The Main Frontal Thrust (MFT), also known as the Himalayan Frontal Thrust (HFT), is a geological fault in the Himalayas that defines the boundary between the Himalayan foothills and Indo-Gangetic Plain. The fault is well expressed on the surface thus could be seen via satellite imagery. It is the youngest and southernmost thrust structure in the Himalaya deformation front. It is a splay branch of the Main Himalayan Thrust (MHT) as the root décollement.

==Background==
It runs parallel to other major splays of the MHT, the Main Boundary Thrust (MBT) and Main Central Thrust (MCT). The Sunda Megathrust, which extends from the Banda Islands to Myanmar, is joined with the MFT. The fault strikes in a northwest-southeast direction and dips at an angle of 20° to 30° in the north.

The Main Boundary Thrust is another major thrust fault in the Himalaya orogenic wedge that was active in the Cenozoic. It runs parallel to the MFT with a spacing distance of about 20 km.

== Shortening rate ==
Shortening rate varies across the MFT; these figures provide the speed in various locations.

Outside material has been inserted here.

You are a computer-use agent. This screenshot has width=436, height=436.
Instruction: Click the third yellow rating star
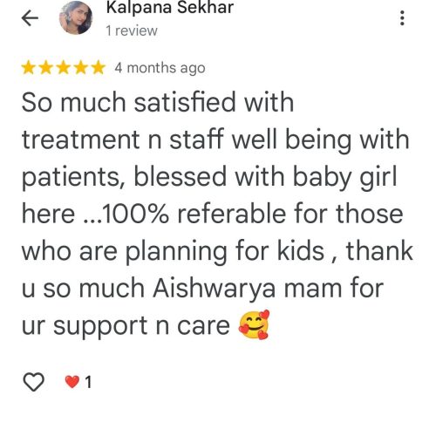64,68
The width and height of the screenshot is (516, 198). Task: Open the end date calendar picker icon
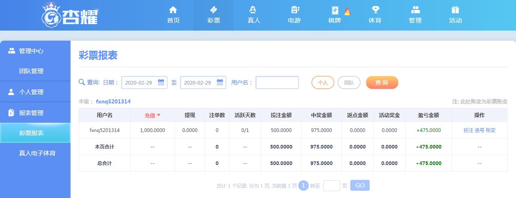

| Region | Rate (mm/yr) | Notes |
|---|---|---|
| Pakistan | 14 ± 4 | Minor components within the Himalayas also account for shortening. |
| Northwestern India | 12 ± 2 |  |
| Nepal | 21 ± 1.5 |  |
| Bhutan | 17.5 ± 2.5 |  |

== Seismic activity ==
The MFT accommodates almost the entire rate of subduction of the Indian Plate; numerous large earthquakes have occurred along this fault, and is expected to produce more in the future. Many earthquakes associated with the MFT has resulted in visible ground ruptures, as seen in the Bihar earthquake of 1934 and 1505 magnitude 8.2–8.8 earthquake.